PROVIDED TEXT:
========
Thus does Susanna Clarke highlight her two treatments of magic: the academic study of it, and its reality. Magic as defined by theoretical magicians, and the act of magic itself, which cannot be fully controlled no matter how fervently a magician has studied (Norrell), nor how naturally talented he may be (Strange). Magic as a comfortable, far-off theory and magic as a wild and dangerous and untamable thing (and, in a meta sense, the very act of writing: sometimes a rules-ridden academic game, sometimes a wild and dangerous and untamable thing).

Jonathan Strange & Mr Norrell is the sort of novel that I’ll spend my life wishing I could write, and knowing I never could. All the same, it taught me many things: that I can use my love of academic learning to write fantasy, and that the deeper I go, the more fun it is. That the sinister line between truth and fairy tale can be smudged, and Bad Things happen when it is.

Ten years after I read Jonathan Strange & Mr Norrell for the first time, I started working on my debut novel. It was heavily based in history, and historical fiction is a genre I’m entirely too terrified to write. But I thought of Susanna Clarke, and I rolled up my sleeves, and I told myself, Okay, but make it fantasy. So I did. Then it came time to write a second novel, and I had more historical inspiration! So I thought, Okay, but make it fairy tale. And I did. So perhaps I will never write like Susanna Clarke, but that’s okay, because she taught me another way to write like myself, and that has literally changed my life.
========
PROBLEMS:
1. Please reproduce everything in the passage on Jonathan Strange & Mr Norrell from "Ten years after" down to "changed my life.", word for word.
2. Answer these from the passage on Jonathan Strange & Mr Norrell:
(a) Which magician does the passage say has studied magic fervently?
(b) How many years after first reading the novel did the writer begin work on a debut novel?
(c) According to the passage, what did the novel show the writer could be used to write fantasy?
3. Render this sentence from the passage on Jonathan Strange & Mr Norrell in Spanish: "Jonathan Strange & Mr Norrell is the sort of novel that I’ll spend my life wishing I could write, and knowing I never could."

PROVIDED DATA:
========
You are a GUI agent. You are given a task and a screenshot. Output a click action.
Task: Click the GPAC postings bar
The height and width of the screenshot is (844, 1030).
========
WRITTEN ANSWERS:
1.
Ten years after I read Jonathan Strange & Mr Norrell for the first time, I started working on my debut novel. It was heavily based in history, and historical fiction is a genre I’m entirely too terrified to write. But I thought of Susanna Clarke, and I rolled up my sleeves, and I told myself, Okay, but make it fantasy. So I did. Then it came time to write a second novel, and I had more historical inspiration! So I thought, Okay, but make it fairy tale. And I did. So perhaps I will never write like Susanna Clarke, but that’s okay, because she taught me another way to write like myself, and that has literally changed my life.

2.
(a) Norrell
(b) Ten years
(c) The writer's love of academic learning

3. Jonathan Strange & Mr Norrell es el tipo de novela que pasaré la vida deseando poder escribir, y sabiendo que nunca podría.